Page 104 of Breaking the Sinner

On Saturday morning he slept in, then slipped out of the apartment as fast as he could once he realized Klay and Tyler were out. The idea had been simmering in the back of his mind for a while. Thinking about how much she would like a puppy. Imagining the way it would light up her face. How hard she’d hug him. Helping her cross off one more item from her list.

He’d never had a pet growing up, so this would be a whole new world for him. He chose an adoption shelter—something about orphaned animals spoke to him, and he figured Gen would feel the same. He walked rows of cages full of dogs with droopy faces, pointed snouts, tawny fur, different colored eyes. They had a few puppies, but Cobra knew the one he wanted the second he spotted it.

Jack Russell terrier, they told him. Named Stella. Potty trained, timid, discovered on the side of a road with some signs of neglect. When the shelter employee handed Stella over to Cobra, she fit into his hands easily, and her warm body sent a wave of recognition through him.

“Hi, Stella,” he said, bringing his face close to hers. She licked his nose tentatively, those big brown eyes making his heart wrench.

“This is the one,” he said, tucking her into the crook of his elbow. Her paw hung over the side of his forearm as if she’d been chilling there for a lifetime. “I’ll take Stella.”

Stella watched the world around her curiously as he completed the paperwork. By the end of Cobra’s visit, she was licking the side of his face, her entire butt wagging with happiness.

“She really likes you,” commented the shelter worker.

“My girlfriend is gonna go wild for her,” Cobra said, laughing as Stella traced his jaw with her puppy kisses. The wordgirlfriendthrummed through him. It fit. And however much the idea scared him, hopefulness showed up to balance it out.

The shelter set him up with some basics—some dog food, a leash, a pee pad, and plenty of pamphlets about caring for your new dog—and sent him on his way. In the car, Stella sat comically tiny in the passenger side seat. He tried to put a seatbelt over her, but Stella wasn’t having it.

“Ready to go meet your new mom?” Cobra asked. The grin on his face stretched from ear to ear. Fuck, he hadn’t been this giddy in…maybeever. His forearms prickled with anticipation. He’d never, ever done anything like this, not even remotely close, for anyone.

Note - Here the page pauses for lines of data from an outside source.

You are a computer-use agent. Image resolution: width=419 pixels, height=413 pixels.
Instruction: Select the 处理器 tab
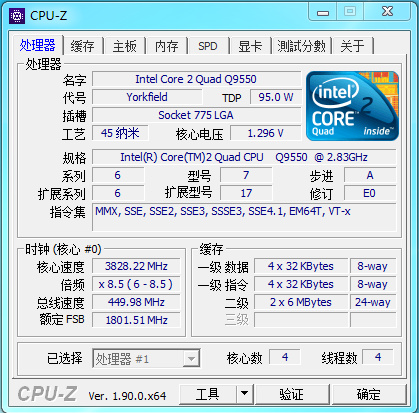tap(37, 45)
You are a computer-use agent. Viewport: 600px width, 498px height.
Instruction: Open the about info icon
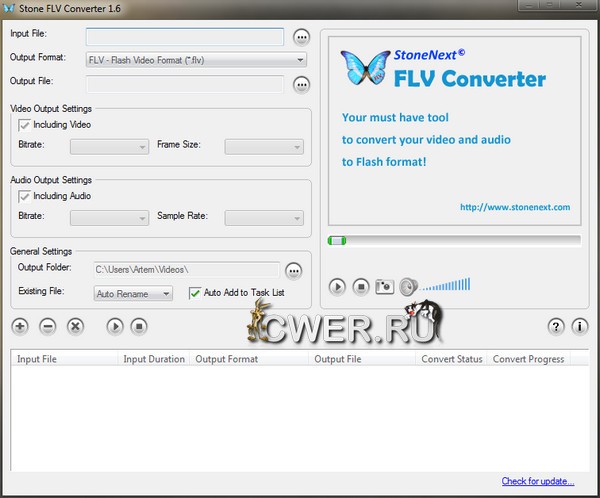pos(580,326)

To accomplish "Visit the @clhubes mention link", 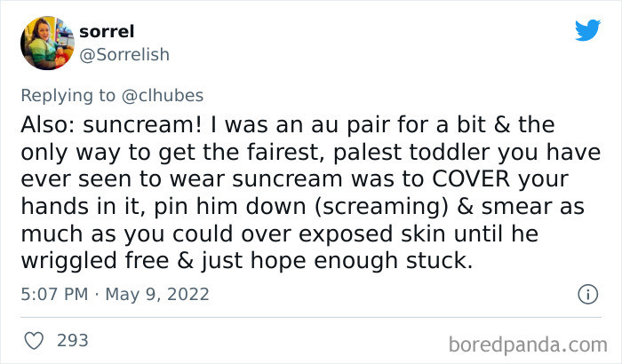I will click(x=163, y=96).
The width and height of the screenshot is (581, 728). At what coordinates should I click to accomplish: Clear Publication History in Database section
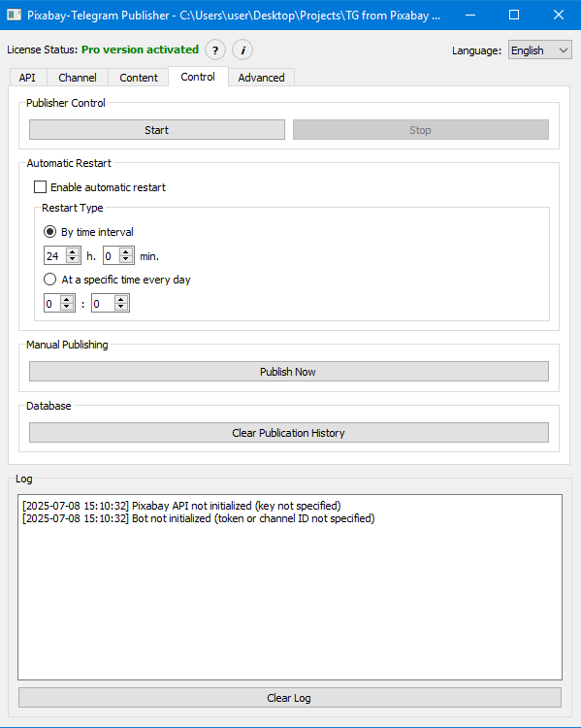point(289,433)
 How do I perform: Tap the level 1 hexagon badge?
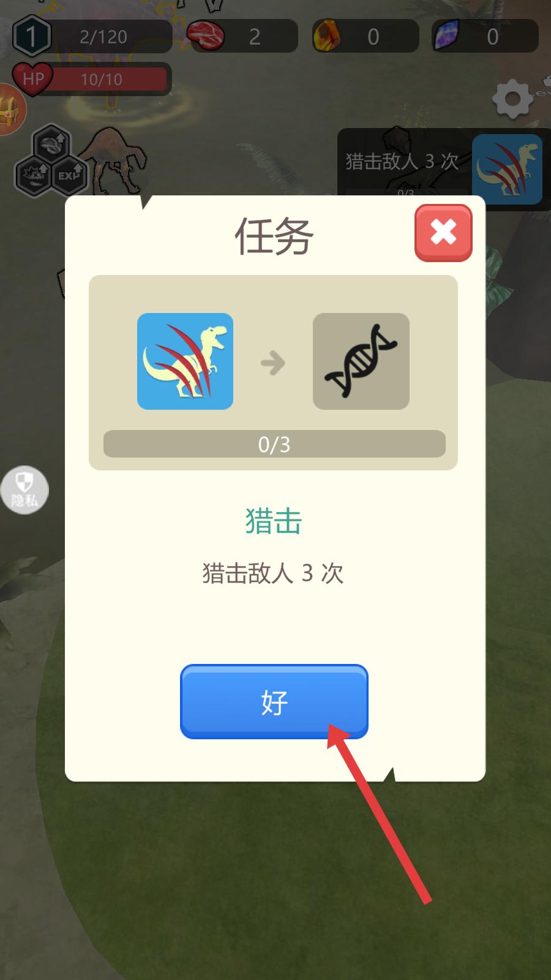click(x=31, y=36)
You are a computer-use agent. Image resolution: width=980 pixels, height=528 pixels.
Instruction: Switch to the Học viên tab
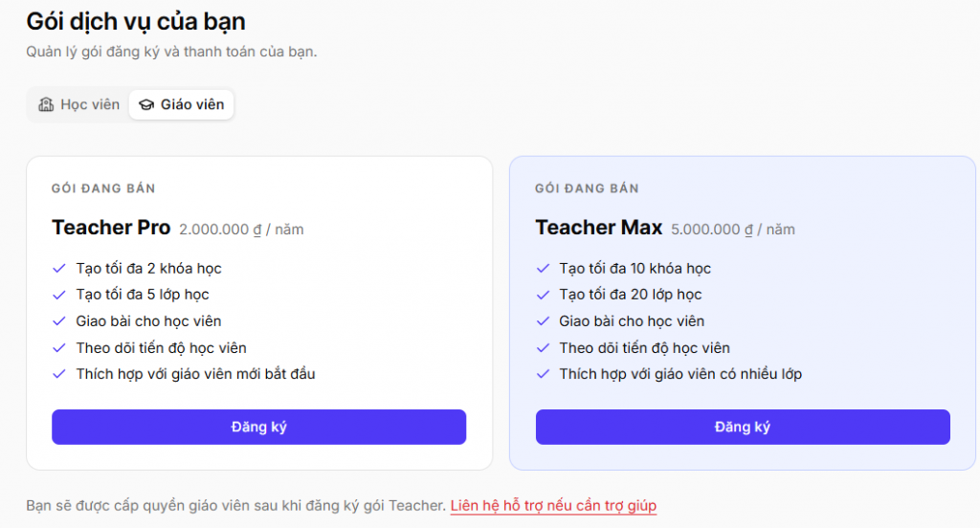78,104
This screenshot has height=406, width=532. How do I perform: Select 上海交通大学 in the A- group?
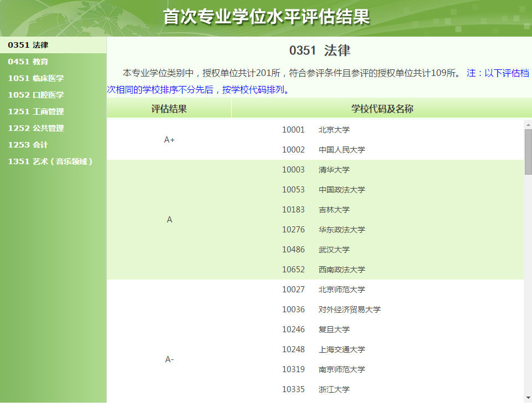(341, 349)
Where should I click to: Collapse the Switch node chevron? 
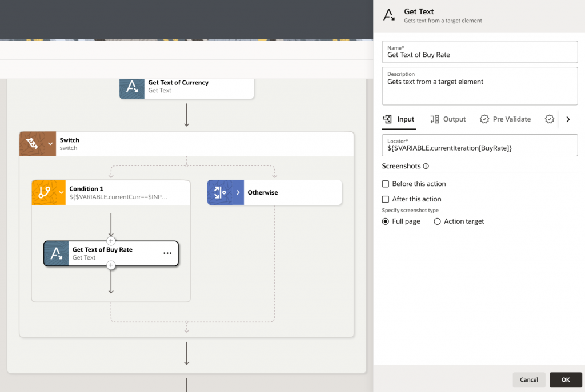coord(50,144)
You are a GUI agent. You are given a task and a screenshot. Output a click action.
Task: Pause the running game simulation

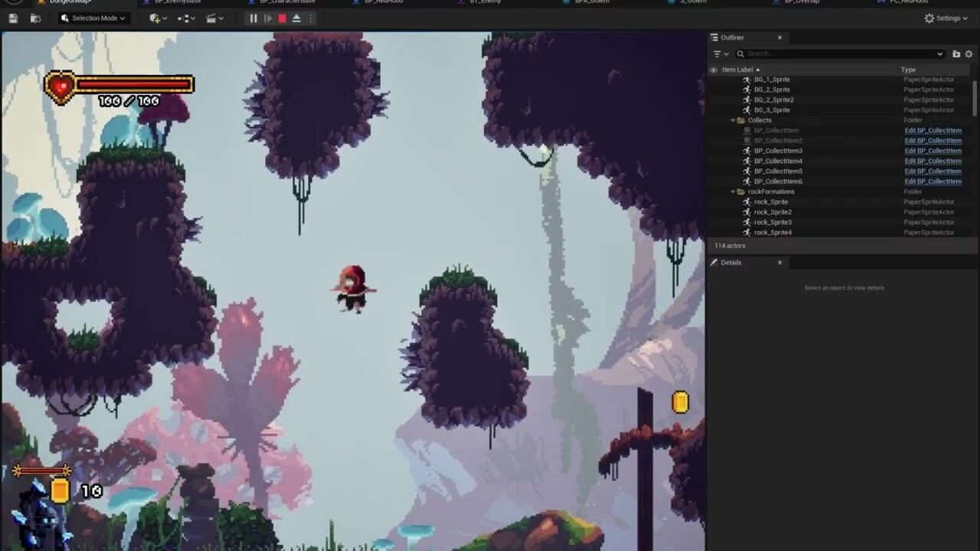click(253, 18)
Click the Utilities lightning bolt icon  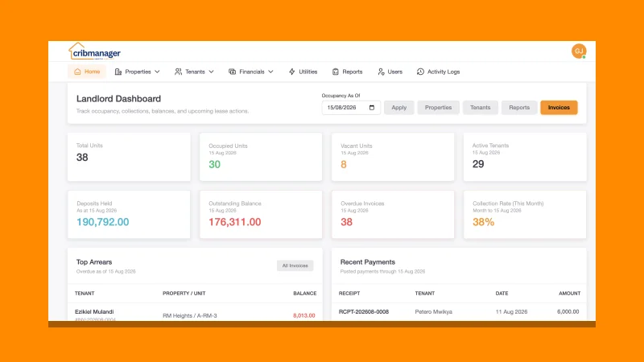[292, 72]
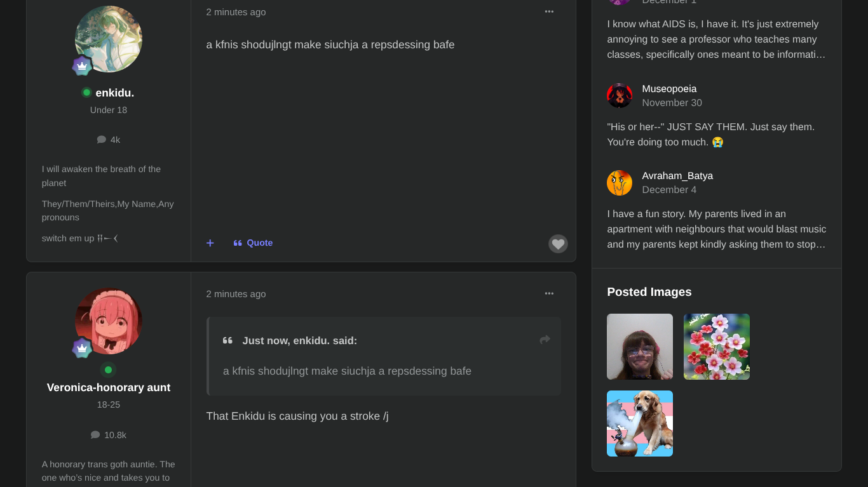Visit Veronica-honorary aunt's profile name link
The height and width of the screenshot is (487, 868).
[x=109, y=387]
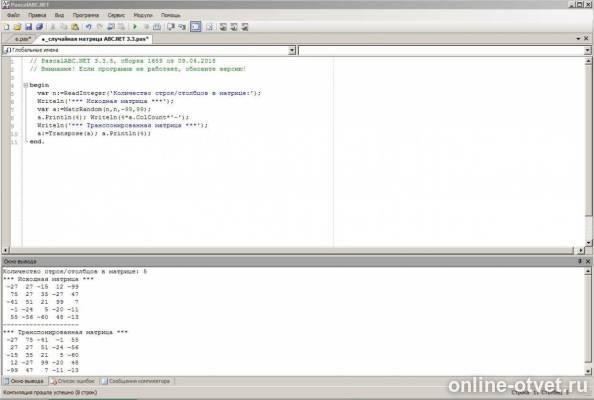
Task: Open the Файл menu
Action: coord(13,15)
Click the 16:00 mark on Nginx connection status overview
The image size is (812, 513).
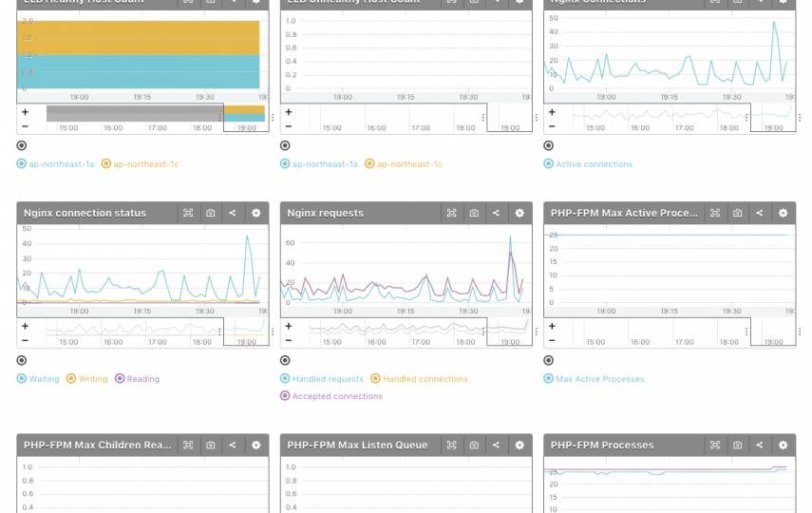[x=113, y=342]
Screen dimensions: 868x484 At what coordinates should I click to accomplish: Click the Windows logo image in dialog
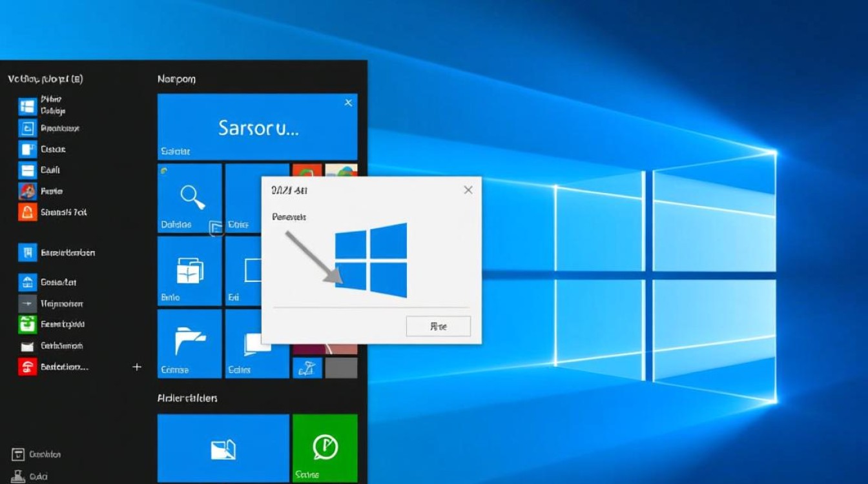coord(371,261)
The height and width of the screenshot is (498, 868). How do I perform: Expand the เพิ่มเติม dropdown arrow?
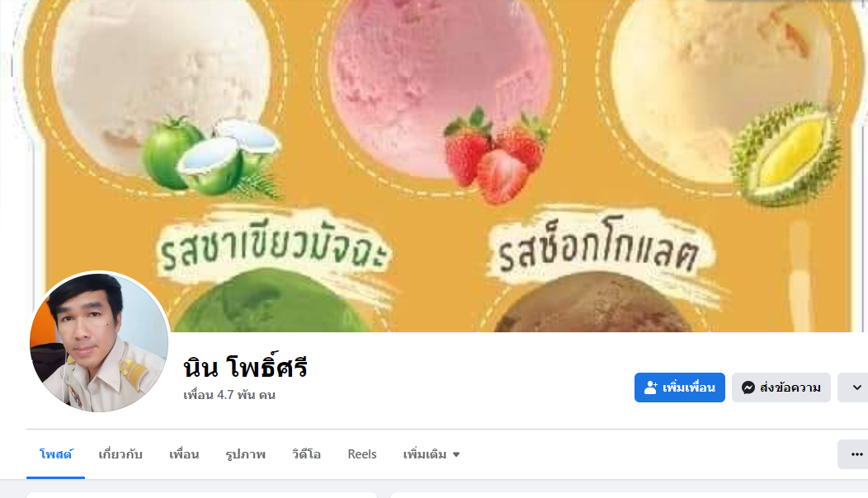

And Gen would know how special this was. She’d see it. Immediately.

Cobra wanted to show up with the full package ready. He made a pitstop at a boutique grocery store, and carried Stella through the aisles while beautiful middle-aged women cooed at him. The attention overwhelmed him. Between the gasps and the curious questions and even one small group of Asian girls who insisted they take his picture with Stella, it took him way too long to get three new bouquets of daisies and a large gift box.

In his car, he poked practically a hundred air holes into the gift box, extra big, for his new little buddy Stella. Then he set her inside, along with the leash and the pee pad and the pamphlets, and drove the rest of the way to Gen’s house.

The gift box came with a garish red bow on top. Perfect. He popped the lid on right before he turned down Gen’s hallway. In front of the door, he hoisted the box under his arm, then arranged the daisies. No hands left, he rang the doorbell with his elbow.

Silence blossomed in the seconds after he rang. No movement from inside. He rang again.

And then he knocked with his elbow. Just for good measure. In case the doorbell had broken. In case Gen and Sophie were both in the bathroom, using hair dryers at the same time, while metal music played at high volume.

His belly knotted. A warning signal. He knocked a third time.

And then he heard it. The soft scuffle of footsteps. He wet his bottom lip, anticipation sliding cold and slick through him. It was almost too much. He couldn’t handle it.

The door swung open.

Sophie leaned against the door, rubbing at her eyes. Jet-black hair stuck up out of a loose ponytail.

“Cobra?” she asked, squinting out the door.

“Hey.” Disappointment shuddered through him. The box slipped a little so he let it slide to the floor. Stella whimpered from inside. “Is Gen home?”

Sophie blinked a few times, staring at the box. “Is something alive in there?”

“I need to talk to Gen. This is a present for her.”

“Yeah, sure looks like it.” Sophie laughed a little, then she peered up at Cobra. “Gen’s not home. She won’t be back for a while.”

His entire body deflated. His gaze fell to the box. To Stella. Waiting for her new mom. “Okay, well…when will she be back? I’ll wait for her. I don’t mind.”

Sophie cleared her throat, straightening. The air thickened between them, the barometric shift preceding bad news. “She’s actually not in LA anymore. She left the country.”

It took Cobra a few moments to process her words. And even when he did, it still didn’t make any fucking sense. “I don’t…so she’s coming back tonight?”

“No, Cobra.” Sophie smiled sadly. “I don’t know when she’s coming back.”

He blinked. The wrappers of the bouquets crinkled as he shifted them to his other hand. Sophie sighed.